* TASK TO COMPLETE
This exercise asks for the entries below to be printed exactly.

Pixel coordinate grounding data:
----
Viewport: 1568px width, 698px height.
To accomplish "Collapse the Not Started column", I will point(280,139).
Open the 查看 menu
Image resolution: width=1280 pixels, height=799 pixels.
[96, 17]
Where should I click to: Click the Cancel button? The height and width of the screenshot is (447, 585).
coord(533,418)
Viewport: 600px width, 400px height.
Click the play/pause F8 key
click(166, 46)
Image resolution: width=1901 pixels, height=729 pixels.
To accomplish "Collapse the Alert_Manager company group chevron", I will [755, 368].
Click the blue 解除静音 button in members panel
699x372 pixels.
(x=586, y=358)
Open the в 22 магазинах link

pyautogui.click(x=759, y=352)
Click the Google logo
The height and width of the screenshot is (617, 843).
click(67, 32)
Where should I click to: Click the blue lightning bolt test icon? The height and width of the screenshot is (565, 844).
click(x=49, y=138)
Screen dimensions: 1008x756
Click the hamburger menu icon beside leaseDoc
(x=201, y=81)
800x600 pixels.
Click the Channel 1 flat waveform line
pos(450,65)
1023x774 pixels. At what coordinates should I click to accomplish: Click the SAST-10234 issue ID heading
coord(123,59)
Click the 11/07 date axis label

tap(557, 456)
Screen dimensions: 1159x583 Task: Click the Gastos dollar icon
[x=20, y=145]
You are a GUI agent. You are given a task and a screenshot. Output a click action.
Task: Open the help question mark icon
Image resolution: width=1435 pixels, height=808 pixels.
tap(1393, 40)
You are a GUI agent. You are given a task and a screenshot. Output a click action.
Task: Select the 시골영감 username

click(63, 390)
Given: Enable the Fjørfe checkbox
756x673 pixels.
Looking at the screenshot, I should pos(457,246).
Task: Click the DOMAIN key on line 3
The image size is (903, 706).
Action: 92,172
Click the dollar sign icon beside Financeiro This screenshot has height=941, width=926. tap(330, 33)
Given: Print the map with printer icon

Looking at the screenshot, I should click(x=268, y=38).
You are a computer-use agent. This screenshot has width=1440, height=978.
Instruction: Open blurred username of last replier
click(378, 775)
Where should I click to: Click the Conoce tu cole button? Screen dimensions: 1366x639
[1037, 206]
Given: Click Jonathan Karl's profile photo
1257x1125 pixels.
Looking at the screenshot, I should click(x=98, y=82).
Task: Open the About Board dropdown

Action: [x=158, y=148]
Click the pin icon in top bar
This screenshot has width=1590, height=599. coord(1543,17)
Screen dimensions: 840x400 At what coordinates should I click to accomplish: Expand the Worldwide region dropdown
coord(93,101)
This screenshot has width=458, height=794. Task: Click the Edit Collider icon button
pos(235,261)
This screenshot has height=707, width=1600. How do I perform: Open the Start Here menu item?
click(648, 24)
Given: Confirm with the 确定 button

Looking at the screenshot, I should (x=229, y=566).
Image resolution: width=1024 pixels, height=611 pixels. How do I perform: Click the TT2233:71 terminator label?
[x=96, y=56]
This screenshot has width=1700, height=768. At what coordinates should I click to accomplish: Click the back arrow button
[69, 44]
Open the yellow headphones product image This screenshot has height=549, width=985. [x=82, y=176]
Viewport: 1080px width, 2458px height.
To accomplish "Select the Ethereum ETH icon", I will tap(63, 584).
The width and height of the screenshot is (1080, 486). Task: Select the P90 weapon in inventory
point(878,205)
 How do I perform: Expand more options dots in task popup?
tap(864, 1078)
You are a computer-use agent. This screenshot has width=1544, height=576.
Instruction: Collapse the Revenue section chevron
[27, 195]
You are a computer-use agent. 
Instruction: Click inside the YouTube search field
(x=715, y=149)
----
* ANSWER AREA
Viewport: 1568px width, 698px height.
To accomplish "Collapse the Not Started column", I will point(280,139).
Open the 查看 menu
Image resolution: width=1280 pixels, height=799 pixels.
[96, 17]
Where should I click to: Click the Cancel button? The height and width of the screenshot is (447, 585).
coord(533,418)
Viewport: 600px width, 400px height.
Click the play/pause F8 key
click(166, 46)
Image resolution: width=1901 pixels, height=729 pixels.
To accomplish "Collapse the Alert_Manager company group chevron", I will [755, 368].
Click the blue 解除静音 button in members panel
699x372 pixels.
(x=586, y=358)
Open the в 22 магазинах link

pyautogui.click(x=759, y=352)
Click the Google logo
The height and width of the screenshot is (617, 843).
click(67, 32)
Where should I click to: Click the blue lightning bolt test icon? The height and width of the screenshot is (565, 844).
click(x=49, y=138)
Screen dimensions: 1008x756
Click the hamburger menu icon beside leaseDoc
(x=201, y=81)
800x600 pixels.
Click the Channel 1 flat waveform line
pos(450,65)
1023x774 pixels. At what coordinates should I click to accomplish: Click the SAST-10234 issue ID heading
coord(123,59)
Click the 11/07 date axis label

tap(557, 456)
Screen dimensions: 1159x583 Task: Click the Gastos dollar icon
[x=20, y=145]
You are a GUI agent. You are given a task and a screenshot. Output a click action.
Task: Open the help question mark icon
Image resolution: width=1435 pixels, height=808 pixels.
tap(1393, 40)
You are a GUI agent. You are given a task and a screenshot. Output a click action.
Task: Select the 시골영감 username

click(63, 390)
Given: Enable the Fjørfe checkbox
756x673 pixels.
Looking at the screenshot, I should pos(457,246).
Task: Click the DOMAIN key on line 3
The image size is (903, 706).
Action: 92,172
Click the dollar sign icon beside Financeiro This screenshot has height=941, width=926. tap(330, 33)
Given: Print the map with printer icon

Looking at the screenshot, I should click(x=268, y=38).
You are a computer-use agent. This screenshot has width=1440, height=978.
Instruction: Open blurred username of last replier
click(378, 775)
Where should I click to: Click the Conoce tu cole button? Screen dimensions: 1366x639
[1037, 206]
Given: Click Jonathan Karl's profile photo
1257x1125 pixels.
Looking at the screenshot, I should click(x=98, y=82).
Task: Open the About Board dropdown

Action: [x=158, y=148]
Click the pin icon in top bar
This screenshot has width=1590, height=599. coord(1543,17)
Screen dimensions: 840x400 At what coordinates should I click to accomplish: Expand the Worldwide region dropdown
coord(93,101)
This screenshot has width=458, height=794. Task: Click the Edit Collider icon button
pos(235,261)
This screenshot has height=707, width=1600. How do I perform: Open the Start Here menu item?
click(648, 24)
Given: Confirm with the 确定 button

Looking at the screenshot, I should (x=229, y=566).
Image resolution: width=1024 pixels, height=611 pixels. How do I perform: Click the TT2233:71 terminator label?
[x=96, y=56]
This screenshot has width=1700, height=768. At what coordinates should I click to accomplish: Click the back arrow button
[69, 44]
Open the yellow headphones product image This screenshot has height=549, width=985. [x=82, y=176]
Viewport: 1080px width, 2458px height.
To accomplish "Select the Ethereum ETH icon", I will tap(63, 584).
The width and height of the screenshot is (1080, 486). Task: Select the P90 weapon in inventory
point(878,205)
 How do I perform: Expand more options dots in task popup?
tap(864, 1078)
You are a computer-use agent. This screenshot has width=1544, height=576.
Instruction: Collapse the Revenue section chevron
[27, 195]
You are a computer-use agent. 
Instruction: Click inside the YouTube search field
(x=715, y=149)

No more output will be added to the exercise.